=== Begin Enclosure ===
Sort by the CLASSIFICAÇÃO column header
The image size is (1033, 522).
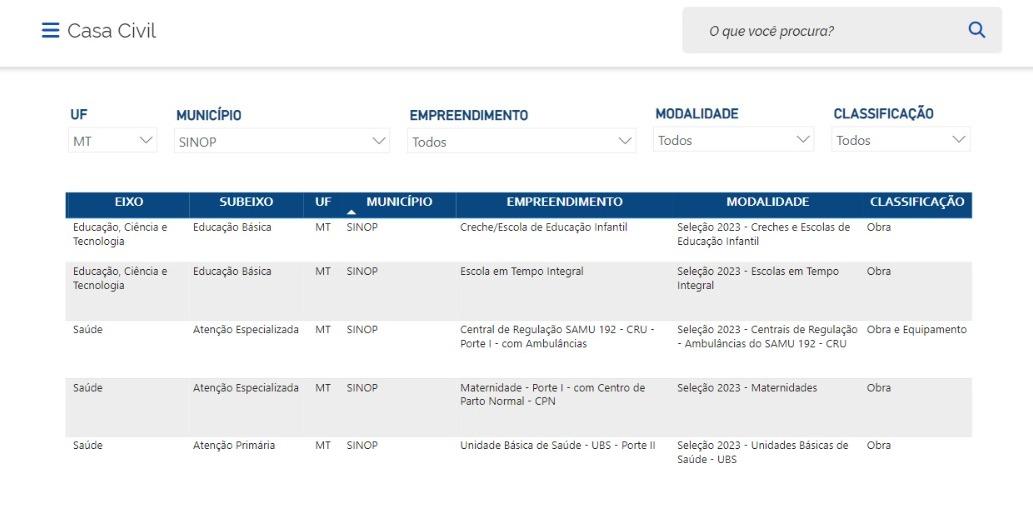(x=917, y=202)
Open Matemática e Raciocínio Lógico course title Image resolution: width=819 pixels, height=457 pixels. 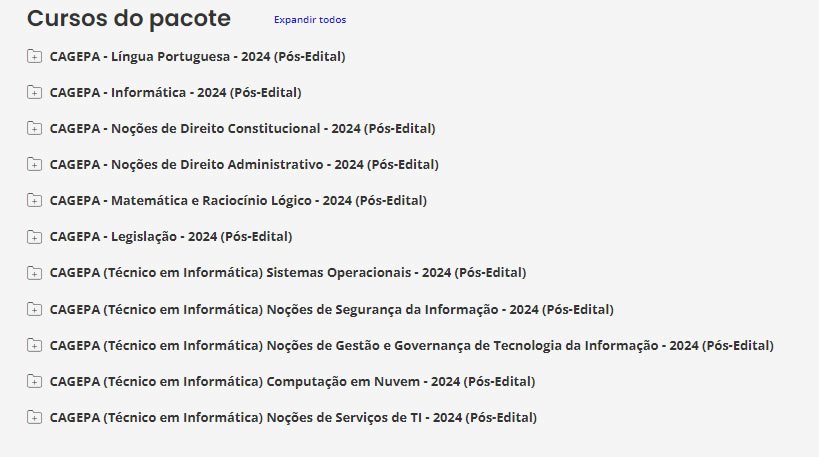click(x=238, y=200)
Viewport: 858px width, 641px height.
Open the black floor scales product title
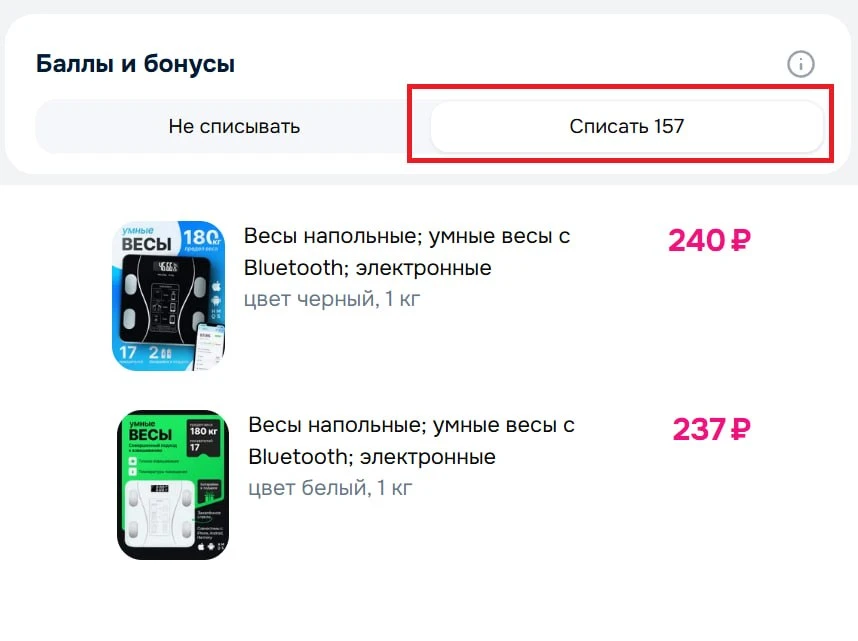pos(406,252)
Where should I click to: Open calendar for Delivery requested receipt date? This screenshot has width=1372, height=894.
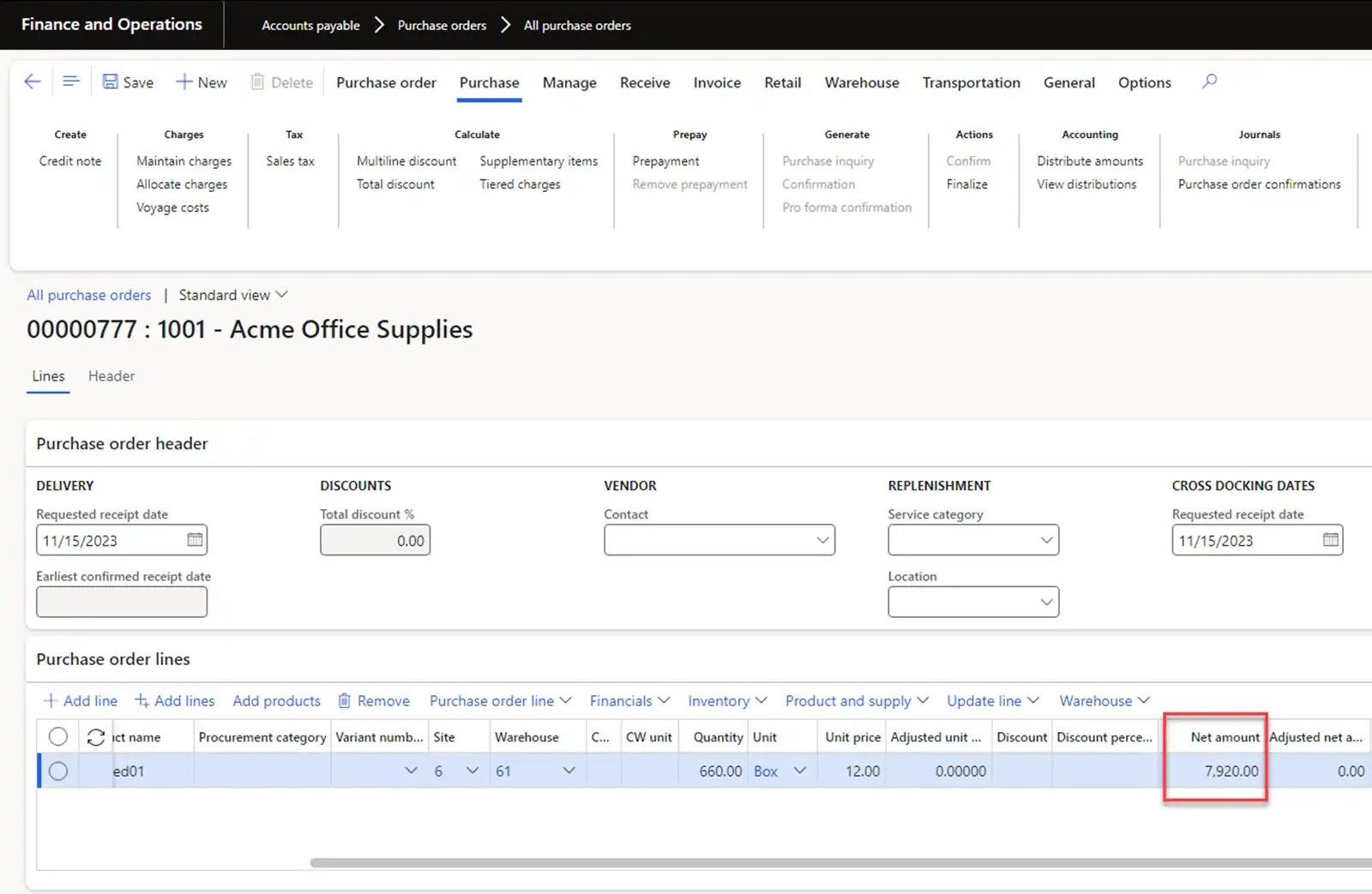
=== End Enclosure ===
PROMPT:
Lines before the one containing "Viewport: 858px width, 641px height." are not wanted; repeat that line and the rest of the listing exactly, leaving out pictures.

EXPECTED OUTPUT:
Viewport: 858px width, 641px height.
Open the black floor scales product title
pos(406,252)
Where should I click to: Open calendar for Delivery requested receipt date? This screenshot has width=1372, height=894.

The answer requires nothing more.